Although a good-faith belief in non-liability may excuse an insured’s failure to give timely notice,
“the insured’s belief must be reasonable under all the circumstances, and it may be relevant on the issue
of reasonableness, whether and to what extent, the insured has inquired into the circumstance of the
accident or occurrence.” Great Canal Realty Corp. v. Seneca Ins. Co., Inc., 5 N.Y.3d 742, 743–44 (2005)

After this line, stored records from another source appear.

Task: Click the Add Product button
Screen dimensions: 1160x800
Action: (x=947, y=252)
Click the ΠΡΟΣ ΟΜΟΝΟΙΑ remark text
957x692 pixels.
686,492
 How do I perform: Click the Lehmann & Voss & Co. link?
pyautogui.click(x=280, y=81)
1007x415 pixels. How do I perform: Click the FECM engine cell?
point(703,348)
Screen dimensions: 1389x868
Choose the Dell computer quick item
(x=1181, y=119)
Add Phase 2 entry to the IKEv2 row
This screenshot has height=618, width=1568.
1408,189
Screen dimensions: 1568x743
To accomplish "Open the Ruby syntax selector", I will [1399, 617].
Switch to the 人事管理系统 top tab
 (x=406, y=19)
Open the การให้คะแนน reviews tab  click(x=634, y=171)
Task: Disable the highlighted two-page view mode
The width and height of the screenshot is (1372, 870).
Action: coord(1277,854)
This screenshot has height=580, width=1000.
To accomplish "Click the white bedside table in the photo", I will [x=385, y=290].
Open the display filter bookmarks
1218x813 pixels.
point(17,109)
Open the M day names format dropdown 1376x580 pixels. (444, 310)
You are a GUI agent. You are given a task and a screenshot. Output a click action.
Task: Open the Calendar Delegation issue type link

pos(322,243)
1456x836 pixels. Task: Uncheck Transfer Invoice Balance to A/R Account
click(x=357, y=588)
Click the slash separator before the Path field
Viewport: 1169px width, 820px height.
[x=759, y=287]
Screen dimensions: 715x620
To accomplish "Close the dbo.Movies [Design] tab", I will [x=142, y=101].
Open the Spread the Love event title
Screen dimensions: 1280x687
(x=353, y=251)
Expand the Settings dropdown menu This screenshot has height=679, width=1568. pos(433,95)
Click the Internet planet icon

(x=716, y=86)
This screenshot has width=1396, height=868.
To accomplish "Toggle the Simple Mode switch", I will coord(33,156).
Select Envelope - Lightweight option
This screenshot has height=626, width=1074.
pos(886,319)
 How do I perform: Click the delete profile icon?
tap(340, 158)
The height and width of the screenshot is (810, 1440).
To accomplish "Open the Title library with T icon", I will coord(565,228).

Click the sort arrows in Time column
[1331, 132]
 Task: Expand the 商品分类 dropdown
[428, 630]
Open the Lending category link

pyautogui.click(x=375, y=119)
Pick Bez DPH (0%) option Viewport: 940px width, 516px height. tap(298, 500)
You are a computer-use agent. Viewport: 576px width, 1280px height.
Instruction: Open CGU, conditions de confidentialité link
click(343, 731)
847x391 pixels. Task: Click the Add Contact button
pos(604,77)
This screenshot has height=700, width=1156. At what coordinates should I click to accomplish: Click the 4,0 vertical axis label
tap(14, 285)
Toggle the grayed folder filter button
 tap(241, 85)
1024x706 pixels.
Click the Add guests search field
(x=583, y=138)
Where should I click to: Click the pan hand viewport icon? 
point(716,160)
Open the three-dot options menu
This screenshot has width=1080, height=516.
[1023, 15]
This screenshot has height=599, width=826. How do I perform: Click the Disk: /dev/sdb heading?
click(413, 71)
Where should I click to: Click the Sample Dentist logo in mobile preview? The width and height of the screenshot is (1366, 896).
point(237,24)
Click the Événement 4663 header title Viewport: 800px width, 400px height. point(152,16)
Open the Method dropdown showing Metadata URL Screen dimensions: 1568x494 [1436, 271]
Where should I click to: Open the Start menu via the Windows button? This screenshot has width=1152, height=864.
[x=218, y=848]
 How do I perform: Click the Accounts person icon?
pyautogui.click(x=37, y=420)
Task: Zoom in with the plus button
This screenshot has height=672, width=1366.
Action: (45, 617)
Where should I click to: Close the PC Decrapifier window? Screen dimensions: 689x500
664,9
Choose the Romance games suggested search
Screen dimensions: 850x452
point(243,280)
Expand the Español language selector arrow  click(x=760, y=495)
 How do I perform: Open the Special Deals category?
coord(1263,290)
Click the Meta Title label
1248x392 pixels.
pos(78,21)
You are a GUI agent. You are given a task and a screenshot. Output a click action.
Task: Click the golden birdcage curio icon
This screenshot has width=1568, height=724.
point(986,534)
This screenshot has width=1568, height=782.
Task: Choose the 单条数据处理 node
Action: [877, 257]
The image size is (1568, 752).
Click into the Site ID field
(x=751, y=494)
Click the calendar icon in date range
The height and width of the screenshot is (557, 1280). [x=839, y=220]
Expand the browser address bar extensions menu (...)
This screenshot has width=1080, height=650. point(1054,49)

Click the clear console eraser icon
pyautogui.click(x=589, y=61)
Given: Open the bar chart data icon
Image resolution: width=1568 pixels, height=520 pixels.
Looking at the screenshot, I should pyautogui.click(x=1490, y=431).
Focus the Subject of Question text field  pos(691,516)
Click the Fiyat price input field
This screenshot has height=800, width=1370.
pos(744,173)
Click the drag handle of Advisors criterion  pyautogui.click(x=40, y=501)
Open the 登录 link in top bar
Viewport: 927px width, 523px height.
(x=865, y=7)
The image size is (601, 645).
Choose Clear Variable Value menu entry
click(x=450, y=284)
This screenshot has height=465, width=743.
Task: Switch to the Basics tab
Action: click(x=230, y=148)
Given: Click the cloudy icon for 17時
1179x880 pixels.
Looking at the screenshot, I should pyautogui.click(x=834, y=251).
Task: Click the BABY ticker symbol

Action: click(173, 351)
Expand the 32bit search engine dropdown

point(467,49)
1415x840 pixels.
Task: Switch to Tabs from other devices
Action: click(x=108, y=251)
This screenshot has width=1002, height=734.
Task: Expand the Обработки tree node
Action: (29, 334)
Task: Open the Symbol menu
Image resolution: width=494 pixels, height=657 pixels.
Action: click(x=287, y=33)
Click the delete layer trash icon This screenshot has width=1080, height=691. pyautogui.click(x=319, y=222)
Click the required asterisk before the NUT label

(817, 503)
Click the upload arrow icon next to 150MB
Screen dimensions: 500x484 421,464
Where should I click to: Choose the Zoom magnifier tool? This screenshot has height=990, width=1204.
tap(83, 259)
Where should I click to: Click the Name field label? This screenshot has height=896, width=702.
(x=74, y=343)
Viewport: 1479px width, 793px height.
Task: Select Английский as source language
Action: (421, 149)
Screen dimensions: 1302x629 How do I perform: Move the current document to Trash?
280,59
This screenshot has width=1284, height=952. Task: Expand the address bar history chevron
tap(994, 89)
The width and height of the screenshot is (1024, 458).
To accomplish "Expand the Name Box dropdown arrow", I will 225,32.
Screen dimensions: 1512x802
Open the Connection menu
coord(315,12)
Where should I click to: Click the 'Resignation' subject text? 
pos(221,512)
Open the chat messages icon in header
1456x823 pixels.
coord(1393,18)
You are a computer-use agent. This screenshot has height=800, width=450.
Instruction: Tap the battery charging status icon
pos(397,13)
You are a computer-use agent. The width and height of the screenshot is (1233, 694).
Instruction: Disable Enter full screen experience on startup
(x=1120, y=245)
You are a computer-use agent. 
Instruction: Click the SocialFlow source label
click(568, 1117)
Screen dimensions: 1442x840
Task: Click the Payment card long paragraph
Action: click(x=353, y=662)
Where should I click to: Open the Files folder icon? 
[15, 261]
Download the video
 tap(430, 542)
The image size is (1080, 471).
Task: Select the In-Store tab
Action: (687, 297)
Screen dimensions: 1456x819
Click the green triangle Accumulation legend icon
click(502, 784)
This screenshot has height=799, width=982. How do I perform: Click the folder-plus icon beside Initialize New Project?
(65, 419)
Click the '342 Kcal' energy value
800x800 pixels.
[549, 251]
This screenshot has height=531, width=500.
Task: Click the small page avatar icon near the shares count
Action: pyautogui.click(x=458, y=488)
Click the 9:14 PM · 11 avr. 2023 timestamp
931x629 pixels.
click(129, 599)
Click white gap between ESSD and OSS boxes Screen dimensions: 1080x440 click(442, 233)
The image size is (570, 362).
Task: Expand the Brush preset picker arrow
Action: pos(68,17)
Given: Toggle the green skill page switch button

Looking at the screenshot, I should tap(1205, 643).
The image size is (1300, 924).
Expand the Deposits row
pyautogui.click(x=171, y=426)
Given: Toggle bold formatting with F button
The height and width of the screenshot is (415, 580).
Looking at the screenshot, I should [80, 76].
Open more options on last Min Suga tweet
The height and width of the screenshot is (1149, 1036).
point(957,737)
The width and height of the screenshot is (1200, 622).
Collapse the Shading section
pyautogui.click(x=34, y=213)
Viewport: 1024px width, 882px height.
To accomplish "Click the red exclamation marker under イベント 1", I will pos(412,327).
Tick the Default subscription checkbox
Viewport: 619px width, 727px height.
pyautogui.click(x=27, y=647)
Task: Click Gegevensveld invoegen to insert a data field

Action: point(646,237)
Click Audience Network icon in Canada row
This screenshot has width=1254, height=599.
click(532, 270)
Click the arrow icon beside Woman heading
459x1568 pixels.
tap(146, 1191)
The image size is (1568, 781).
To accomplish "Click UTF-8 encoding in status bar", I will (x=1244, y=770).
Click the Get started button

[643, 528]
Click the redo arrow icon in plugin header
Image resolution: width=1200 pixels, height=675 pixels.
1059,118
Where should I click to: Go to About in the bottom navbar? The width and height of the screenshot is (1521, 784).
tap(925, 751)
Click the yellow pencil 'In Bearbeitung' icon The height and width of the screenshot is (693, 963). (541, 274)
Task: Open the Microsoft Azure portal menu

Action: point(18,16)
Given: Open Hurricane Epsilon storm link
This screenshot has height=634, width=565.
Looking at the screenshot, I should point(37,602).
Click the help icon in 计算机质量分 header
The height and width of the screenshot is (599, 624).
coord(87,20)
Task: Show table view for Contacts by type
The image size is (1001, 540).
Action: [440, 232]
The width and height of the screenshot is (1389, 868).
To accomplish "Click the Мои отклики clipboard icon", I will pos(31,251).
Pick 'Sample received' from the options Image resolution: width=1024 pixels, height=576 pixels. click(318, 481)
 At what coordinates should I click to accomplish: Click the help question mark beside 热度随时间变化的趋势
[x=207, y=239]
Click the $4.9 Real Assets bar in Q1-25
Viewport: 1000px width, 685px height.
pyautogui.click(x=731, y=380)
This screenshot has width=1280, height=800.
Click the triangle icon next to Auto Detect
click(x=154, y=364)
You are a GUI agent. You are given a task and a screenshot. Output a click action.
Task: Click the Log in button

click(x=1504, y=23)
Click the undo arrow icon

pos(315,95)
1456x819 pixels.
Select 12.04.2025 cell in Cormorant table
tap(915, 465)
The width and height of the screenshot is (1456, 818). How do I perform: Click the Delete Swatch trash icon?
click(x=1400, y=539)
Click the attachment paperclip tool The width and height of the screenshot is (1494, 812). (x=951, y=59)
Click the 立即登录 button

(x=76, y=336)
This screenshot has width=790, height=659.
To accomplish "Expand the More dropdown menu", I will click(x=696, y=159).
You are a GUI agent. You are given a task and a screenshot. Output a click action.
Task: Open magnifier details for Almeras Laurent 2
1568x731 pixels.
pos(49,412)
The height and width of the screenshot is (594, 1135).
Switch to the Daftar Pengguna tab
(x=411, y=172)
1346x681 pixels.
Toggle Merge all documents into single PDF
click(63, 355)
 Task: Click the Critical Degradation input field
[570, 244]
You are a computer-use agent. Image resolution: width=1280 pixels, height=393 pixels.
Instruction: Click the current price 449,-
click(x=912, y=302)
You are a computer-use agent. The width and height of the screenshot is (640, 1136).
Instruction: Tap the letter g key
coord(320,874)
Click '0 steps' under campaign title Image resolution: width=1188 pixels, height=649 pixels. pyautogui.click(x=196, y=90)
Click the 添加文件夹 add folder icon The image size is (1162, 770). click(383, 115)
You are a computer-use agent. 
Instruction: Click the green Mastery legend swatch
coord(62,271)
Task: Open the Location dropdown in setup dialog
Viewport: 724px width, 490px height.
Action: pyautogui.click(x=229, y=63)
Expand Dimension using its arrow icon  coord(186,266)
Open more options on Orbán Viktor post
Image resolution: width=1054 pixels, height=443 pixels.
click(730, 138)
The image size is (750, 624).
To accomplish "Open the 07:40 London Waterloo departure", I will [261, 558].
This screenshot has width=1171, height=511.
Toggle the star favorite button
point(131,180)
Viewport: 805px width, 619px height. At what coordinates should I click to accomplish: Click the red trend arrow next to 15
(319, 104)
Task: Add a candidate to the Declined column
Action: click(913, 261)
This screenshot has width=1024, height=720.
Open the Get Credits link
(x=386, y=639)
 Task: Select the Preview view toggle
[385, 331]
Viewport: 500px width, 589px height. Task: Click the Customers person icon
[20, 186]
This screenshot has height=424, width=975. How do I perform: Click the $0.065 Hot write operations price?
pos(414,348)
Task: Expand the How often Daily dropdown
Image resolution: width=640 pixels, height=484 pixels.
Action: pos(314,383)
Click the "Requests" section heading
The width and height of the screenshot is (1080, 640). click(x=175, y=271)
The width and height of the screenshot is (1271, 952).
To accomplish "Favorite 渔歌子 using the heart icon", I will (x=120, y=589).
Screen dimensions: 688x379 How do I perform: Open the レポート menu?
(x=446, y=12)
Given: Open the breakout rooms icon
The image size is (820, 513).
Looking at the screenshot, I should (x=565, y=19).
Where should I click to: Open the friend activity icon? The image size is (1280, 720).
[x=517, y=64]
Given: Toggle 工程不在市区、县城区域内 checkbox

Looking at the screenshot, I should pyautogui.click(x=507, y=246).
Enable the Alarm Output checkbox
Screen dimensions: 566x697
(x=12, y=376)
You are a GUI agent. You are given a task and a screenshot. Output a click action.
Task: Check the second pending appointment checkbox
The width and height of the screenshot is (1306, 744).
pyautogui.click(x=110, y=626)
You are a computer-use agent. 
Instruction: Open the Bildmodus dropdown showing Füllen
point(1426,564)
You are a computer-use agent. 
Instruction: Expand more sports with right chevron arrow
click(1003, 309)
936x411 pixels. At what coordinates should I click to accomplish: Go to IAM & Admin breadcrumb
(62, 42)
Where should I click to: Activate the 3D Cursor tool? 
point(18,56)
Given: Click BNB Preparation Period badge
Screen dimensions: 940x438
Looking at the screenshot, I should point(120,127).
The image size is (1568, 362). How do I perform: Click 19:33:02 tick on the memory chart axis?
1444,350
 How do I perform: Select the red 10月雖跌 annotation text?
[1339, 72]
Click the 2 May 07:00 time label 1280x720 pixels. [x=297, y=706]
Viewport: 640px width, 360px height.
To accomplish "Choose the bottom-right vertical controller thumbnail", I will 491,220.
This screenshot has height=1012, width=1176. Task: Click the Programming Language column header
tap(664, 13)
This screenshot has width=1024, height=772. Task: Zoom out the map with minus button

(quoting Acker-Fitzsimmons, 31 N.Y.2d at 441). “At issue is not whether the insured believes he will
ultimately be found liable for the injury, but whether he has a reasonable basis for a belief that no claim
will be asserted against him.” SSBSS Realty Corp. v. Pub. Serv. Mut. Ins. Co., 253 A.D.2d 583, 584 (1st
Dep’t 1998).
4
Applying these standards on de novo review, we agree with the District Court that the notice
provision was triggered some time in July 2007, when Weinberger showed the damage to Marshall. At
that time, particularly given the previous complaints to the DOB, “the circumstances . . . would have
suggested to a reasonable person the possibility of a claim.” Sparacino, 50 F.3d at 143. Although UAL
contends that the likelihood of a claim was not apparent at this time because the damage appeared to
be minimal, we agree with the District Court that “even comparatively minor damage might result in
a claim.” The question, we are told by the New York courts, is not whether any potential claim is likely
to be substantial, or even successful, but simply whether a claim is likely to be asserted. See SSBSS Realty,
253 A.D.2d at 584. In this respect, we find significant that Weinberger not only complained in person
to Marshall, but then followed up with several phone calls complaining that the damage was worsening.
UAL’s delay of approximately four months in notifying United National of the potential claim
was unreasonable under the circumstances. UAL contends that the death of one of its principals, as well
as other personal circumstances, including the concentration of Jewish holidays in September, excuses
its failure to provide notice to United National before late November 2007. However, all of these
circumstances arose only after 505 Ocean expressly requested that UAL inform its insurer of the
impending claim. UAL has pointed to no circumstances between July and September 2007 to excuse
its delay. Furthermore, although the death of a principal in a small, family-owned business, combined
with religious observances, might excuse a late notice under other circumstances, in this case UAL was
already on notice as of July 2007 that a claim might be forthcoming from 505 Ocean. Under the
circumstances, therefore, there was no excuse for any further delay after the discovery of the September
10, 2010, letter.
CONCLUSION
We have considered all of the appellants’ arguments and find them to be without merit.
Accordingly, we AFFIRM the judgment of the District Court.